╭─ TEXT PROVIDED
I am in search of a downloadable oracle data profiling/quality tool.
Any recommendation is highly appreciated. Thanks!
Oracle provide a free tool called SQL Developer which can be
downloaded from here: http://www.oracle.com/technology/software/products/sql/index.html.
You need to create a Metalink account before you can download it but
this is free and quick to do.
HTH
-g
Thanks. No, this is not what I am looking for. I am looking for open
source tools that can do
column profiling, dependency profiling and redundancy profiling, etc.
N.
Let me first say I don't know of any free (I assume that is what you
mean by downloadable) tools that will do this, but that kind of tool
always scares me.
I never know the kind of queries it will be use to validate the
business data. I know that purists out there will say that a well
designed relational schema will not need to be validated, but I also
know people (designers) make mistakes. However, just turning a third
party tool loose on a production database to find table *data*
dependencies and redundancies (not just structurual dependencies or
redundancies) seems to be a risky proposition at best.
Regards,
Steve
Can you give us some examples of existing commercial products that
currently exist?
What are you thinking of exactly?
You can always develop sql scripts and kick them off via sqlplus.
Once you have a script that fits your purpose that's in sql or plsql
it can be used ( with version dependencies of course ) by everyone.
Steve,
Maybe I didn't make myself clear.
Here is what I am looking for: an open source tool to do the following
http://en.wikipedia.org/wiki/Data_profiling.
It won't be used in production. We want to have a quick
look at the data in the database as we are having problems
with the data.
N.
Like Oracle Discoverer. The idea is to analyze the data and verify
that the data conforms the
column definition (data type, length, etc) and other constraints, etc.
The data will always conform to the column definition and other
constraints. If the data does not conform to the column definition or
constraint, then an error will be raised for the DML statement
attempting to populate the column.
HTH,
Brian
--
===================================================================
Brian Peasland
d...@nospam.peasland.net
http://www.peasland.net
Remove the "nospam." from the email address to email me.
"I can give it to you cheap, quick, and good.
Now pick two out of the three" - Unknown
--
Posted via a free Usenet account from http://www.teranews.com
Well, independent of the discussion about whether data profiling is
sensible etc., are you aware that Oracle Warehouse Builder 10gR2
offers quite advanced data profiling? It's not open source, but the DB
EE and I believe Standard Edition do include a license of the basic
product. The following article by an Oracle ACE can be a starting
point: http://www.oracle.com/technology/pub/articles/rittman-owb.html.
Be sure to research the licensing of this 'option' - licensing is very
messy (and expensive!) with this OWB release, but I believe you need
the Data Quality option (that markets here as 222 Euro per named user
or Euro 11.105 per processor, should match the licensing of the
database.) Playing for a while should still be free. OWB is not a
fully intuitive product, the installation manual is definitively a
required read.
Regards,
Erik Ykema
> Here is what I am looking for: an open source tool to do the followinghttp://en.wikipedia.org/wiki/Data_profiling.
>
The page you linked has items such as the following:
* between tables: the customer number on an order should always
appear in the customer table
> It won't be used in production. We want to have a quick
> look at the data in the database as we are having problems
> with the data.
╰─
GIVEN REQUEST:
For each statement, say yes or no depending on whether it agrees with the thread about Oracle data profiling tools, and quote the words from the thread that settle it.
1. A Metalink account must be created before SQL Developer can be downloaded.
2. The profiling tool being sought will be run against the production database.
3. Oracle Warehouse Builder 10gR2 is described as open source.
╭─ RECORDS
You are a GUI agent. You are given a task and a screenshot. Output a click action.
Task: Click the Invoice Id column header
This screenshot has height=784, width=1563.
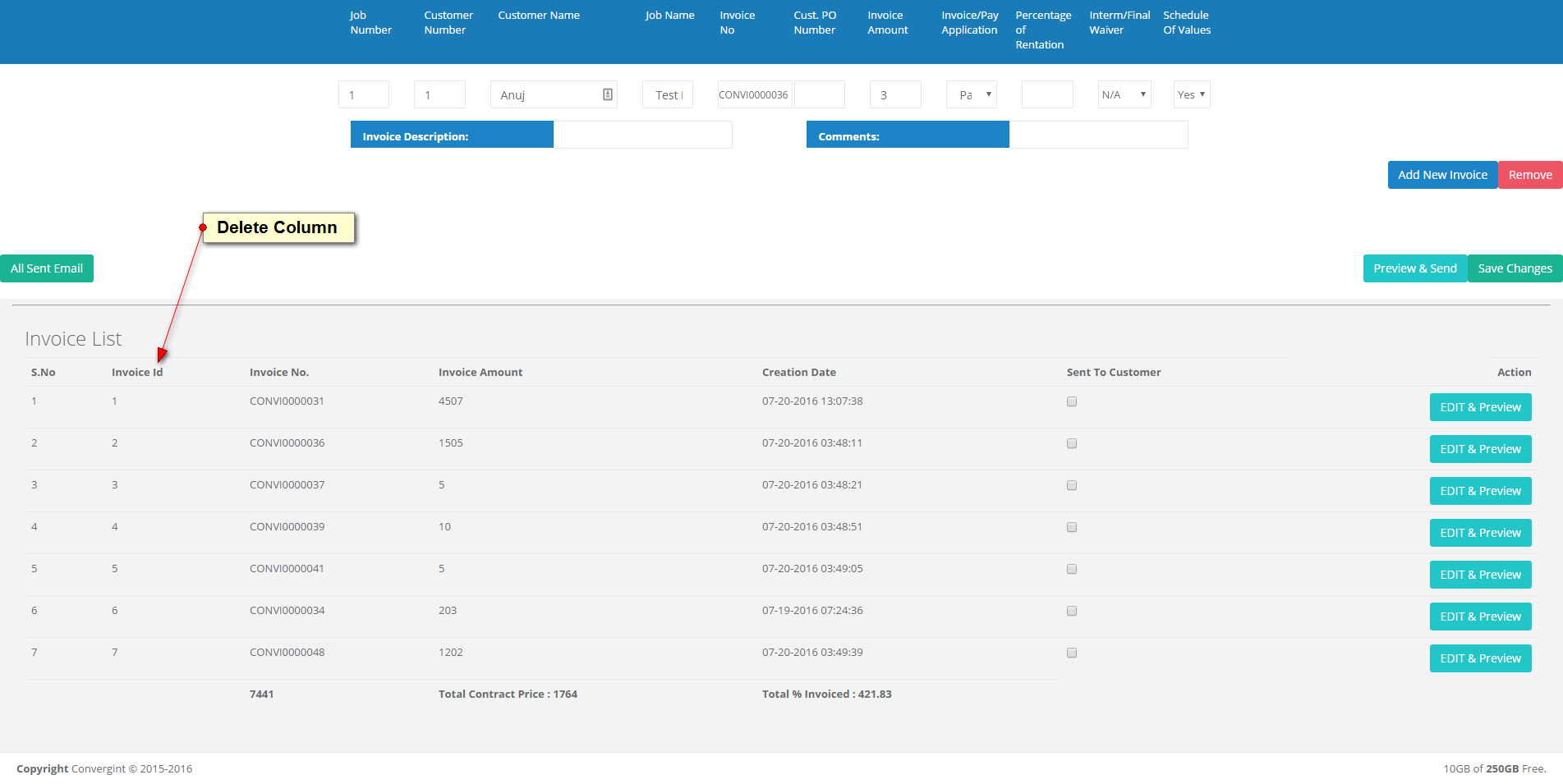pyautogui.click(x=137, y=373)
╰─
╭─ RECORDS
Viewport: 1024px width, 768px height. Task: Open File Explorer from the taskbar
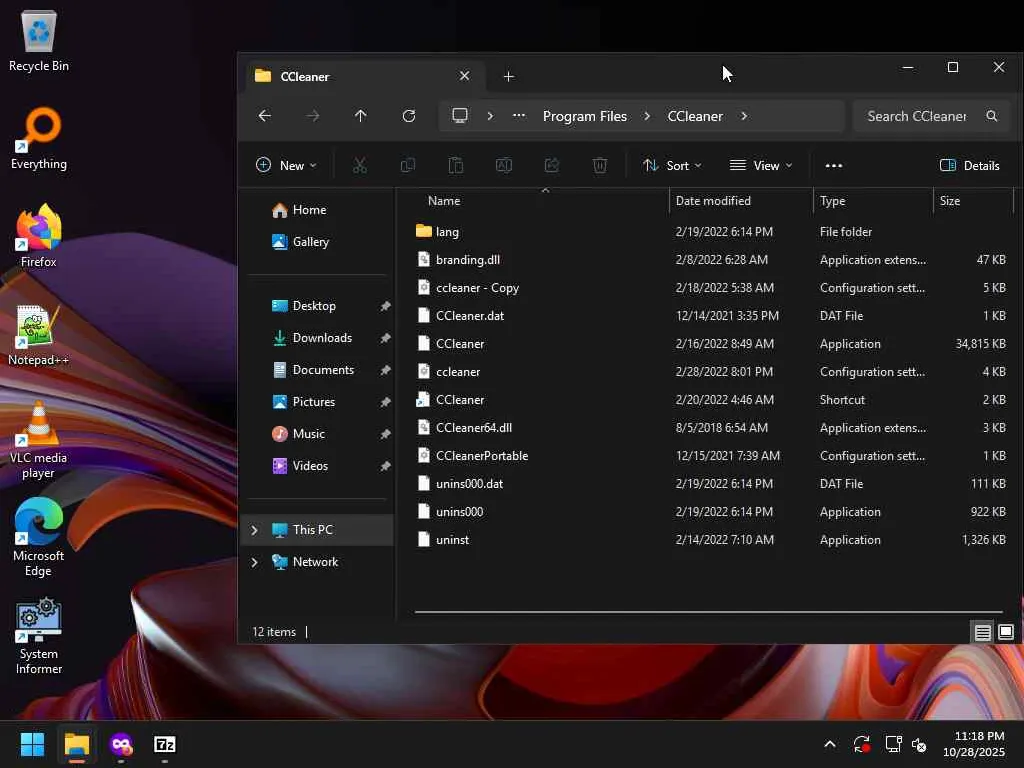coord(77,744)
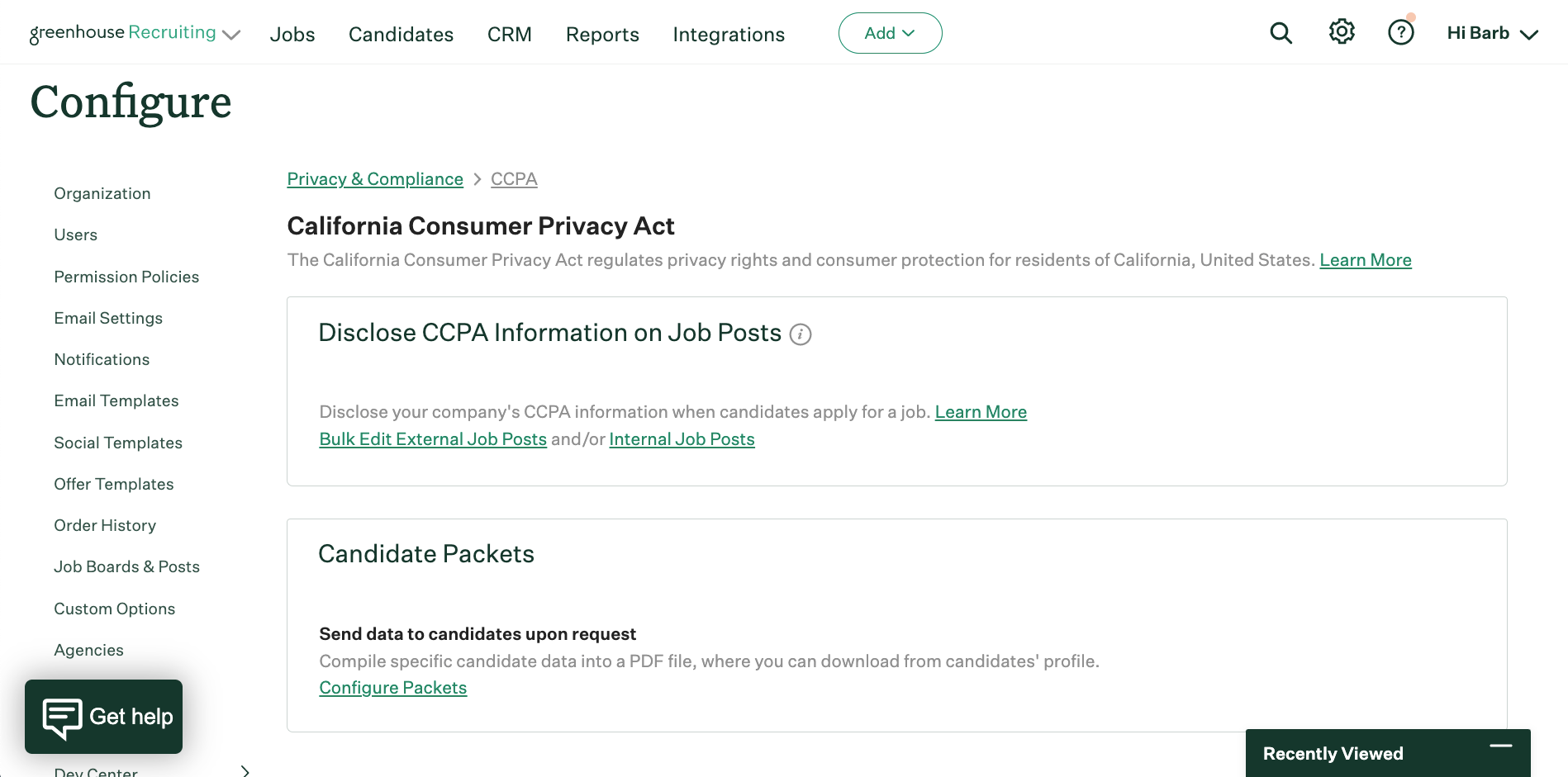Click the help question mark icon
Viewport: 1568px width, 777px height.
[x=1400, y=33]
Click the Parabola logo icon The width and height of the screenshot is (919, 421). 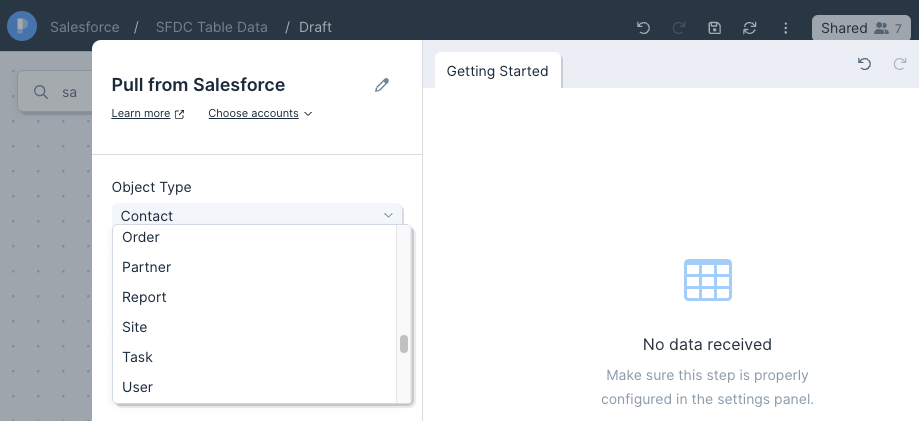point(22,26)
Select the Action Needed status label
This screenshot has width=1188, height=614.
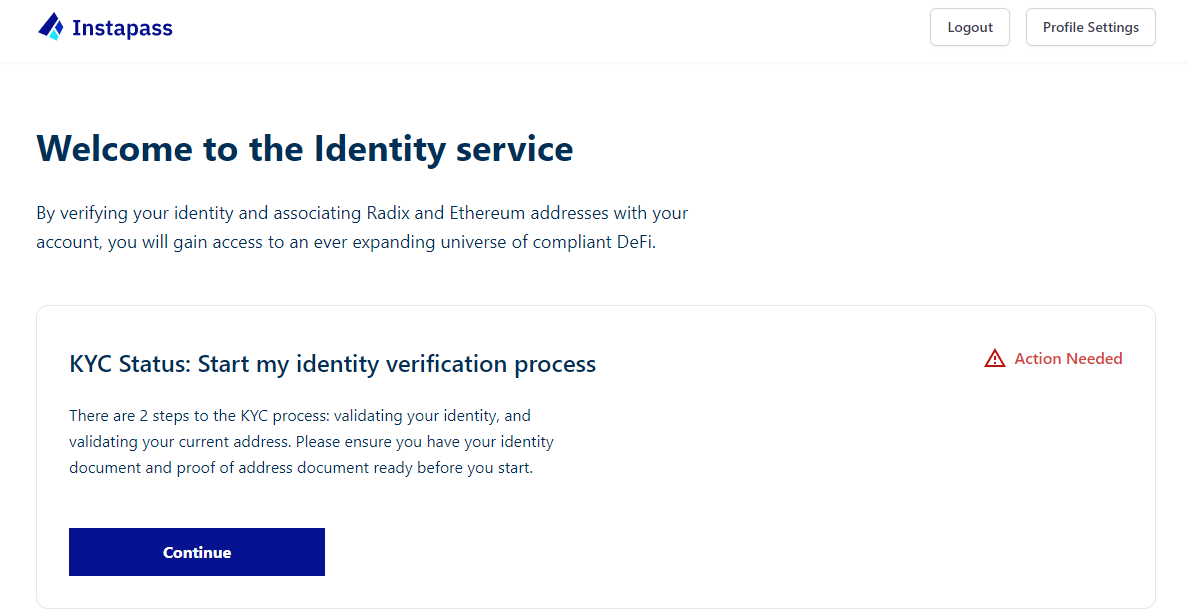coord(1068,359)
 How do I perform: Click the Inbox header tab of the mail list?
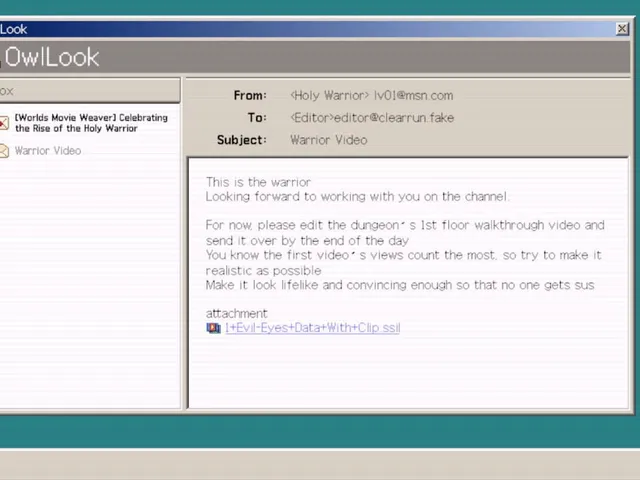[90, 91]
╰─
FULL OUTPUT:
1. Yes: "You need to create a Metalink account before you can download it"
2. No: "It won't be used in production."
3. No: "It's not open source"